The vulnerability of any one piece of shop floor equipment or facility is highly individualized and dependent on architecture, connectivity, and functioning security controls, Ritter said. Because of that the types of attacks can vary, he said. But they are typically a reflection of the sorts of attacks commonly seen in the enterprise, where weak remote access controls are thwarted to gain remote access and ultimately laterally move into the enterprise network.
Attacks against manufacturing assets can also include the installation of ransomware or bitcoin-mining malware, or assaults on the OT environment to cause instability or equipment failure. “The list of significant risks is only limited by the imagination,” Ritter said.
The more connected devices that exist, the larger the potential for attacks. “The benefit of connected, instrumented and analytics-enabled OT is undeniable,” Ritter said. “That said, there are legitimate security concerns.”
All hands on deck
For threat detection, manufacturers should be monitoring and baselining endpoint device activity and alerting when system behavior deviates from the norm, Westervelt said. “The monitoring and analysis of systems should be protected and possibly segregated,” he said. “This proactive approach, along with traditional endpoint security software installed where possible, should assist in identifying potential problems like ransomware before it results in production issues.”
They can also deploy intrusion detection and prevention systems, Westervelt said, “but the rule of thumb is to implement them in passive mode with rules to identify threats.
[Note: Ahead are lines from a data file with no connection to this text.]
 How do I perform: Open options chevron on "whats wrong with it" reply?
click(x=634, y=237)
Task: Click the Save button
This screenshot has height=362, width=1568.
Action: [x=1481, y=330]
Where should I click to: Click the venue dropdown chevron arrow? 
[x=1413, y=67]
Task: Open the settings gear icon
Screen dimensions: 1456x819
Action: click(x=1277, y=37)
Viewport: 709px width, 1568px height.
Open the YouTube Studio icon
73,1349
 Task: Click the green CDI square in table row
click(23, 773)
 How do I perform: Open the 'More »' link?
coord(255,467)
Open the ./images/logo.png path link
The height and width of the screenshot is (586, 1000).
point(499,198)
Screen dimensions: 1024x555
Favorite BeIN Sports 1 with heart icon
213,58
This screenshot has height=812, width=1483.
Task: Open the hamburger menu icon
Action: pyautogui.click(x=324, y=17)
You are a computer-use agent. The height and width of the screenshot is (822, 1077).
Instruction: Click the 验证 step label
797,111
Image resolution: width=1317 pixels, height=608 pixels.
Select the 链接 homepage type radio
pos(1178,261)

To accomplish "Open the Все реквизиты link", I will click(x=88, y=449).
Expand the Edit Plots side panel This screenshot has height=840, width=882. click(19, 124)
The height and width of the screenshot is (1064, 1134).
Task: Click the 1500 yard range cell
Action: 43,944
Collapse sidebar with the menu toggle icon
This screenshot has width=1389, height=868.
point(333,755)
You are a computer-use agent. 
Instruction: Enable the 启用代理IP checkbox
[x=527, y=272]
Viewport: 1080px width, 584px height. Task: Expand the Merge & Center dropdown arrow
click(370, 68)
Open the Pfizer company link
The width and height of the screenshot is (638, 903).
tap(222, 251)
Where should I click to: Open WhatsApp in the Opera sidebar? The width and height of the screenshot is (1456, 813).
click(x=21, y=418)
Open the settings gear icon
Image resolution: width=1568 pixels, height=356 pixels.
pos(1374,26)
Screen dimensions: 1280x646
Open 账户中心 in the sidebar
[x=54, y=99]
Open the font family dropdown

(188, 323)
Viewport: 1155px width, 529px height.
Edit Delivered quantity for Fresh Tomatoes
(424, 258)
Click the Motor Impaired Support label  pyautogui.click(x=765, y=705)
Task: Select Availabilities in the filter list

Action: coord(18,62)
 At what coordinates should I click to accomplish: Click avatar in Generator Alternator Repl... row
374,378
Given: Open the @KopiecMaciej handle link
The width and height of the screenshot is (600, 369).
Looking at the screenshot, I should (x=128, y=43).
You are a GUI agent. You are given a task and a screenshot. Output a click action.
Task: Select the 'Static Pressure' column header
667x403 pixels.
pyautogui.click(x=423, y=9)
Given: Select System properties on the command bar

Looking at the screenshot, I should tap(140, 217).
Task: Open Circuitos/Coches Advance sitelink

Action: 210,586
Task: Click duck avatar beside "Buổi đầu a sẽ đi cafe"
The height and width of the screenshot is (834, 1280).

In industrial control system environments, proactively monitoring logs and events can boost safety, privacy and resiliency.”
Machine learning is likely to take on a key role here, helping identify evolving attack or behavior patterns that escape existing rules.
For proactive defense, companies need to put in place platforms and processes to help identify vulnerabilities and configuration issues, or order to safeguard the integrity of firmware and applications. “File integrity monitoring products can help identify abnormal changes,” Westervelt said.
Some manufacturers should consider gaining information about the Common Industrial Protocol (CIP) Security, a set of security-related requirements and capabilities for CIP devices maintained by the standards development organization Open DeviceNet Vendor Association. “Using the documents provided by organizations [such as] ODVA will help ensure standards are maintained within the production facility, and the manufacturer can plan for incorporating risk mitigation into future improvements,” Westervelt said.
Another good practice is to conduct a data audit seeking all records and files that contain sensitive information based on patterns and key words, Westervelt said. “Work with data application inventory teams and determine the location and affiliation of sensitive data with users and applications,” he said. “Data leakage protection solutions can be used to search for any hidden data repositories and unauthorized SaaS [software-as-a-service offerings] where some data may already reside.”
It’s important for security teams at manufacturing companies to have continuous open lines of communication with all of the stakeholders, Ritter said. “The IT experts, the control systems experts, the shop floor/plant manager, the security professionals, all need to openly and frankly discuss requirements, constraints, risks, impacts, costs—and ultimately look to enable each other,” he said. “To fully protect this space, we need all hands on deck, working to make each other successful.”